To succeed, THE GAM3 needed to grab the attendees' attention, engage them and give them a reason to compete. To do this, THE GAM3 was initially introduced via Twitter and Facebook with posts that said "Get in THE GAM3 at NACE" or "Win an iPad in THE GAM3 at NACE." We chose to provide very little detail to create an aura of mystery around the event. During the week preceding the NACE conference, nearly 150 different messages were posted using appropriate hashtags (#THEGAM3 and #NACE10 as examples). Many of these were retweeted by attendees as the event neared. The final pre-conference message via Twitter read, "#NACE10 tweeps - #THEGAM3 is afoot! Find me or one of the other TMPers to Get in THE GAM3!"
To engage conference attendees we chose to "atomize" THE GAM3 by creating handshake cards, posters, stickers, and other visual elements that all contained different QR codes that led to videos, photo sharing sites, THE GAM3's Ning community, Facebook, YouTube and other sites. These elements appeared throughout the conference hotel, not just in the exhibit hall, thus extending the reach of THE GAM3 beyond the expected area.
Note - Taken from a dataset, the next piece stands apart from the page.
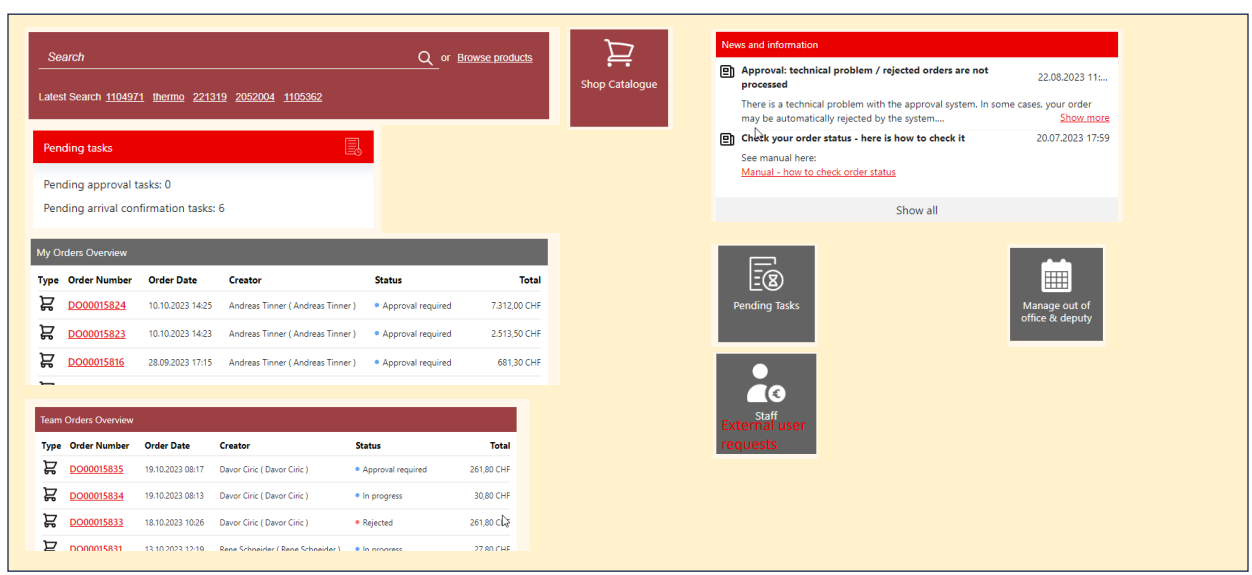Open Manage out of office & deputy tile
Screen dimensions: 1252x575
tap(1056, 294)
Finally, to give attendees a compelling reason to compete, we offered an iPad as the prize for winning THE GAM3. By leveraging the existing hype around the recently launched device, we were able to engage a much larger portion of the audience.
THE GAM3 was hugely successful, not only in driving traffic within the exhibit hall, but more importantly, as a live proof-of-concept for clients and prospects alike. The hype and buzz generated by THE GAM3, in addition to the engagement shown by the attendees, proved that mobile is an incredibly powerful way to communicate with and engage an audience whether at a conference, career fair, campus event or as a part of the overarching recruitment strategy.